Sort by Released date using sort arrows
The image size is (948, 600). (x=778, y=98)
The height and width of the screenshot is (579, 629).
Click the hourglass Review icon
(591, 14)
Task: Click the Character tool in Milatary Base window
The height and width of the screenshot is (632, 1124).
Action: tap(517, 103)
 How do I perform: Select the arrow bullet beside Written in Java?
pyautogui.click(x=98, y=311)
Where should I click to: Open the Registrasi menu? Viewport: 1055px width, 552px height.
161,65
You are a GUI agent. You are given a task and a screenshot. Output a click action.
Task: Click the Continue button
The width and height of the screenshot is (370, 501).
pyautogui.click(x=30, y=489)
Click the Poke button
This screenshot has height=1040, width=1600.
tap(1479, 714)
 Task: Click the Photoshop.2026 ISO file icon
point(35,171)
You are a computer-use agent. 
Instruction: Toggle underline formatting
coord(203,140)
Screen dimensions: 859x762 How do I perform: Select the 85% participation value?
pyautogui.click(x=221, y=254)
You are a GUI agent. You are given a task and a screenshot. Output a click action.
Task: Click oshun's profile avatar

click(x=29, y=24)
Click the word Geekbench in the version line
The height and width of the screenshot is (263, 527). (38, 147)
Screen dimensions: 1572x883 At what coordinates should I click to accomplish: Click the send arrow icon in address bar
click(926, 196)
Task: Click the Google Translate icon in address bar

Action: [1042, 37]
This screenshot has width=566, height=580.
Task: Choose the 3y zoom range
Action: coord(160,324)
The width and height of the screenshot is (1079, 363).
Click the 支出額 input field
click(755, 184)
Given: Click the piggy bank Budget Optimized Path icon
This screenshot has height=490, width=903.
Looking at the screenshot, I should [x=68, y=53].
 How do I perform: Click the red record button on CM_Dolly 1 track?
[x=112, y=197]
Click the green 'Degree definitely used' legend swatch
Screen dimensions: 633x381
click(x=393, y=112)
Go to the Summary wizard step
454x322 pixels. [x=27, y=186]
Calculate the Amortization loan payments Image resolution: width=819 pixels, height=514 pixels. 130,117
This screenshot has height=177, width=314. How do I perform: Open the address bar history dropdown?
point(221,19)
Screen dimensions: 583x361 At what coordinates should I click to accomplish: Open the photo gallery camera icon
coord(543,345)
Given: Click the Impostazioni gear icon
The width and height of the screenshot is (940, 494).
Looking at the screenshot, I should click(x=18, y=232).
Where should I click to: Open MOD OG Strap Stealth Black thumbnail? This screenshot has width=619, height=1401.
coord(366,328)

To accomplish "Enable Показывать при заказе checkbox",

========

TASK DETAILS: Across the whole listing, every line must be copied exactly.

ANSWER SECTION:
Sort by Released date using sort arrows
The image size is (948, 600). (x=778, y=98)
The height and width of the screenshot is (579, 629).
Click the hourglass Review icon
(591, 14)
Task: Click the Character tool in Milatary Base window
The height and width of the screenshot is (632, 1124).
Action: tap(517, 103)
 How do I perform: Select the arrow bullet beside Written in Java?
pyautogui.click(x=98, y=311)
Where should I click to: Open the Registrasi menu? Viewport: 1055px width, 552px height.
161,65
You are a GUI agent. You are given a task and a screenshot. Output a click action.
Task: Click the Continue button
The width and height of the screenshot is (370, 501).
pyautogui.click(x=30, y=489)
Click the Poke button
This screenshot has height=1040, width=1600.
tap(1479, 714)
 Task: Click the Photoshop.2026 ISO file icon
point(35,171)
You are a computer-use agent. 
Instruction: Toggle underline formatting
coord(203,140)
Screen dimensions: 859x762 How do I perform: Select the 85% participation value?
pyautogui.click(x=221, y=254)
You are a GUI agent. You are given a task and a screenshot. Output a click action.
Task: Click oshun's profile avatar

click(x=29, y=24)
Click the word Geekbench in the version line
The height and width of the screenshot is (263, 527). (38, 147)
Screen dimensions: 1572x883 At what coordinates should I click to accomplish: Click the send arrow icon in address bar
click(926, 196)
Task: Click the Google Translate icon in address bar

Action: [1042, 37]
This screenshot has width=566, height=580.
Task: Choose the 3y zoom range
Action: coord(160,324)
The width and height of the screenshot is (1079, 363).
Click the 支出額 input field
click(755, 184)
Given: Click the piggy bank Budget Optimized Path icon
This screenshot has height=490, width=903.
Looking at the screenshot, I should [x=68, y=53].
 How do I perform: Click the red record button on CM_Dolly 1 track?
[x=112, y=197]
Click the green 'Degree definitely used' legend swatch
Screen dimensions: 633x381
click(x=393, y=112)
Go to the Summary wizard step
454x322 pixels. [x=27, y=186]
Calculate the Amortization loan payments Image resolution: width=819 pixels, height=514 pixels. 130,117
This screenshot has height=177, width=314. How do I perform: Open the address bar history dropdown?
point(221,19)
Screen dimensions: 583x361 At what coordinates should I click to accomplish: Open the photo gallery camera icon
coord(543,345)
Given: Click the Impostazioni gear icon
The width and height of the screenshot is (940, 494).
Looking at the screenshot, I should click(x=18, y=232).
Where should I click to: Open MOD OG Strap Stealth Black thumbnail? This screenshot has width=619, height=1401.
coord(366,328)

To accomplish "Enable Показывать при заказе checkbox",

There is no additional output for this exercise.